Creating a Strong Voice: Be Specific


One way to strengthen your writing voice is to make sure you are choosing strong, specific words. In particular, focus on strong nouns and verbs.

Be wary of adjectives, which are often vague and open to interpretation. To me, the term “young girl” suggests a child no more than six years old, but I’ve heard the phrase used to describe a woman in her early 20s. Factual details or clear comparisons are less open to interpretation, so be precise. For example, calling a character “big” isn’t specific. A man who appears average or even small to an adult might still appear big to a child. A Japanese man who is of above-average size in Japan might be smaller than average in Denmark.

If you want to create a clear picture, you can use specific statistics, such as saying that the man is 6’6” and 300 pounds (would that be fat or muscle, though?). Or you could use a familiar comparison. Perhaps he’s built like a pro football player (would that be a quarterback or a linebacker?). Keep your audience in mind. Will they be more familiar with a linebacker or a sumo wrestler?

Specifics are especially important when writing for children, as a child may have a very different idea of what constitutes big or small, young or old. To a kindergartner, a 40-year-old teacher is ancient!

You can even create mood by being careful with specific word choices. Say you have a woman wearing a red dress. If you describe the dress as blood red, it hints at danger. Scarlet and crimson suggest an edgy sexiness.
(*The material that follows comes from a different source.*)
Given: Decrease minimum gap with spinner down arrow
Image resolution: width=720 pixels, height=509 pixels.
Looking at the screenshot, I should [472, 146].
Burgundy, ruby, or garnet evoke a sense of wealth and luxury. Cherry red is cheerful. Rose red is soft and gentle. You can use specific words to create a mood that suits that character, or that point in your story. Or you could mislead your reader, creating certain expectations through word choice and then challenging them with the character’s behavior.

Be specific with your verbs as well. As for adverbs, some writers recommend avoiding them whenever possible. Adverbs may, on rare occasion, have their place, but often they are a lazy alternative to the harder work of showing with strong verbs. If someone walked slowly, did he stroll, stumble, shuffle, or limp? Those are all slow ways of walking, but each looks different to a viewer and has different connotations.

Assignment: write a paragraph about a character or setting, being as specific as possible with your language.